About this exercise :: Starting at the line that contains "Where should I", write out each line exactly through the last one in the material below, and nothing more; omit all pictures.

Supplied records ::
%%
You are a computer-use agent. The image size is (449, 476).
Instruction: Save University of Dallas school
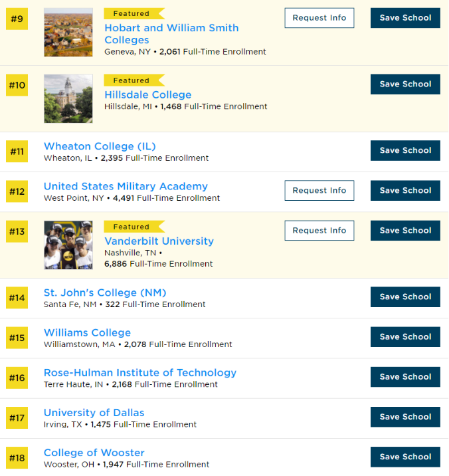(x=405, y=417)
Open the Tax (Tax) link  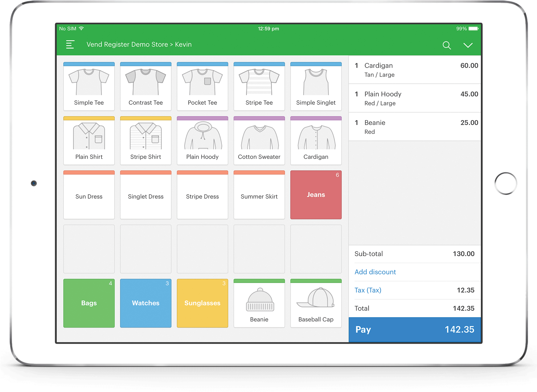pyautogui.click(x=368, y=290)
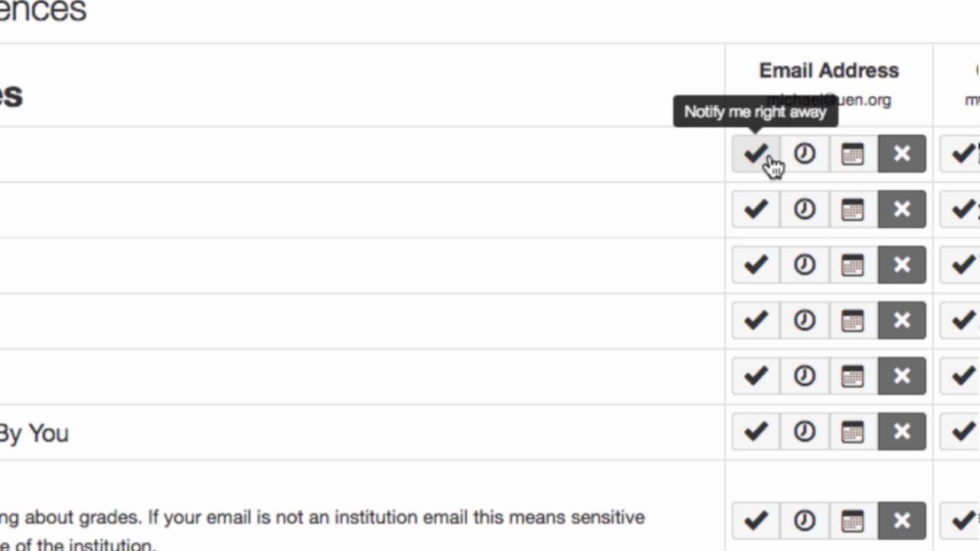Click the calendar icon in the 'By You' row
This screenshot has height=551, width=980.
click(x=852, y=432)
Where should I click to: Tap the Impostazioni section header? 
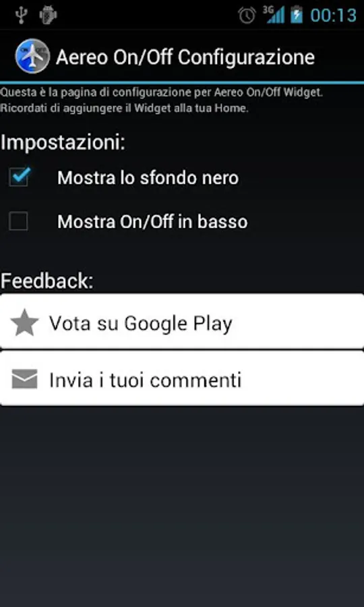tap(63, 142)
%%
Task response ::
Where should I click to: Tap the Impostazioni section header? 
tap(63, 142)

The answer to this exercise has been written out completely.